Editor’s Note: Barbara Starr is CNN’s Pentagon correspondent. The views expressed in this commentary are her own. View more opinion articles on CNN.

CNN  — 

Finally, it is now an appropriate time for me to speak out on the Trump administration’s months long efforts to secretly gain access to tens of thousands of my 2017 work and personal emails and my work and personal phone records.

Barbara Starr

On Monday, senior personnel from CNN, the New York Times and the Washington Post are scheduled to meet with Attorney General Merrick Garland to seek a full explanation for why a total of eight reporters from the three news organizations were the subject of secret efforts to gain their records.

Speaking for myself, I don’t know what the government was looking for when it snuck into my life. I am not the subject of an investigation and there is no suggestion of wrongdoing. But as a CNN journalist, myself and my newsroom clearly were being used as a tool by the Trump Justice Department. All of CNN is in this together. We have each other’s back, always.

President Biden has said the seizing of reporters’ records will be stopped under his administration. But with all respect to him and his stated intentions, that is a promise of limited relevance. Unless new protections are codified, this could all happen again to any journalist. Secret proceedings, gag orders so CNN attorneys can’t speak to me, and eight reporters being swept up in investigations with no explanation – these are not part of a free press in the United States.

I am genuinely horrified by what happened. I have covered the military as a CNN Pentagon correspondent for nearly 20 years and have always been honored to say I am part of the extraordinary fraternity known as the Pentagon press corps.

Since the morning the plane hit the building on 9/11, we have traveled into harm’s way with the troops to cover America’s wars. Journalists have died in this endeavor. None of us should forget: America’s armed forces take a vow to uphold the Constitution, and that includes the First Amendment protections for a free press.

Simply put, America’s armed forces are willing to die to protect all of our rights, including freedom of the press. The Justice Department must find a way to absolutely protect a free, functioning press as well.

Covering wars and threats to national security often means uncovering what the government doesn’t want us to know to find out essential truth. The press corps won’t be stopped in that quest. Our First Amendment rights are non negotiable.

I had absolutely no knowledge that there were secret court proceedings against me in 2020 until late May 2021, when CNN’s most senior attorney, David Vigilante, was cleared to tell me there was a letter from the Justice Department waiting for me at CNN’s Washington bureau.

The letter was just a few lines long, from the now Biden Justice Department, notifying me they had my records but apparently no actual content. I also learned that CNN had successfully narrowed the scope from the original demand for more than 30,000 emails which included a huge amount of emails that clearly were unrelated to their investigation.

All of the material finally given to the Justice Department on a judge’s orders involved communications over a two-month period in 2017. But it was not until 2020 that the Justice Department argued they needed to see my 2017 communications as what we believe was part of a national security leak investigation. We do not know why it took years for this to even unfold.

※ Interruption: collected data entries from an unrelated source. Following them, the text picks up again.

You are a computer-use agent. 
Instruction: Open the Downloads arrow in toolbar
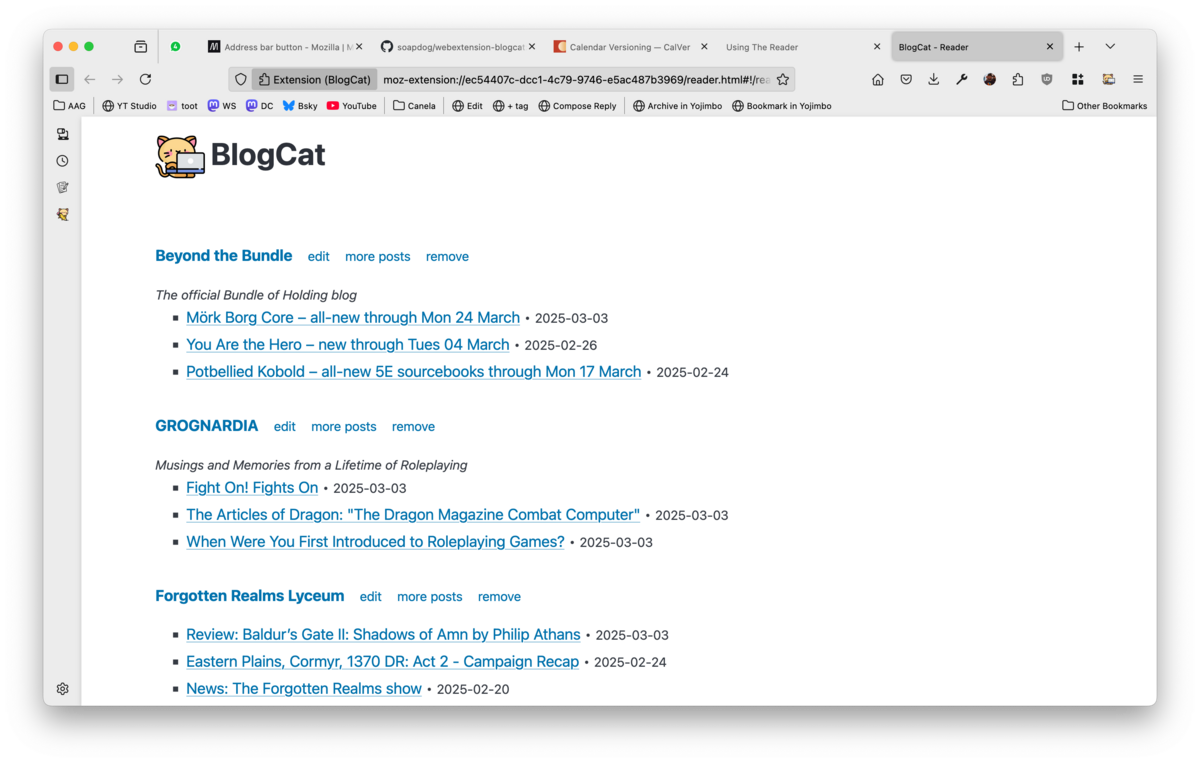pyautogui.click(x=933, y=79)
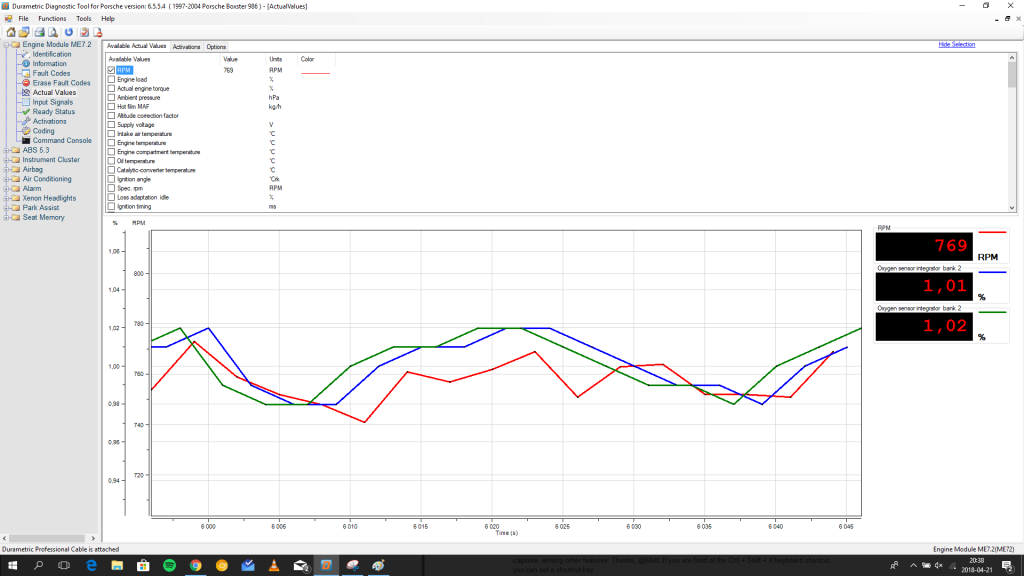Enable the Engine load checkbox

pyautogui.click(x=111, y=79)
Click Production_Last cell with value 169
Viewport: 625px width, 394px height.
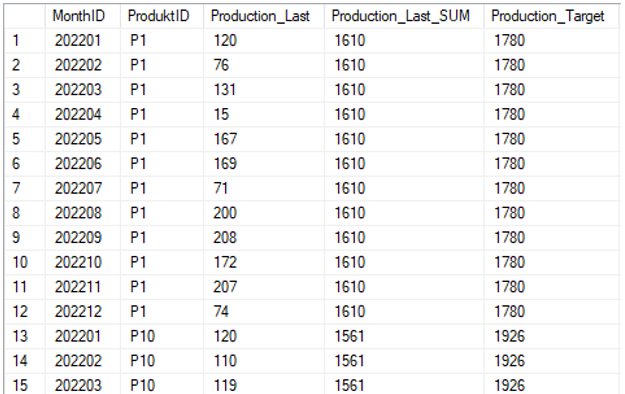tap(263, 164)
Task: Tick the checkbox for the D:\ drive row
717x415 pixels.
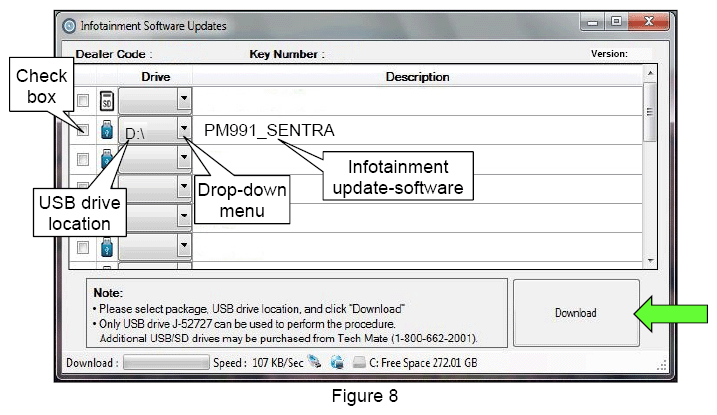Action: pyautogui.click(x=83, y=130)
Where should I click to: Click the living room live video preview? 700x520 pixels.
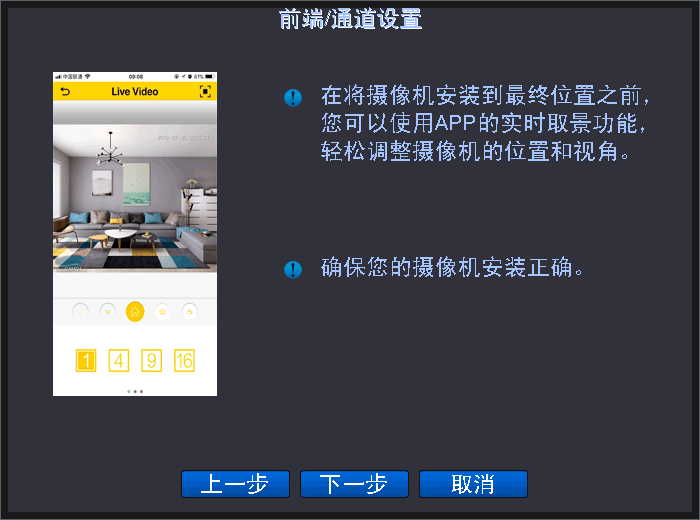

All of this is a sheer abuse of power in my view– first against CNN and myself, since our work is and should always be protected by the First Amendment. But more importantly and more significantly, it is an abuse against the free press in this country, whether you are a television network correspondent or a reporter at a small town newspaper uncovering wrongdoing.

I started my career at a small town community newspaper, and looking back, it may well have been the best job I ever had. The desk chief gave me free rein to talk to anyone and everyone, and soon I had people calling me up to offer tips and information. My beat largely focused on the big developers that had come to town.

I wonder now, more than ever, what happens if those with power try to intimidate reporters whose small newsrooms, like mine in those days, can’t afford legal teams to fight back. How then will the people in that small town even know about potential wrongdoing?

Even if you don’t like the news media, take notice: Secret Justice Department proceedings against the free press affect everyone in this country. That is what I would hope Merrick Garland takes away from this entire sorry affair.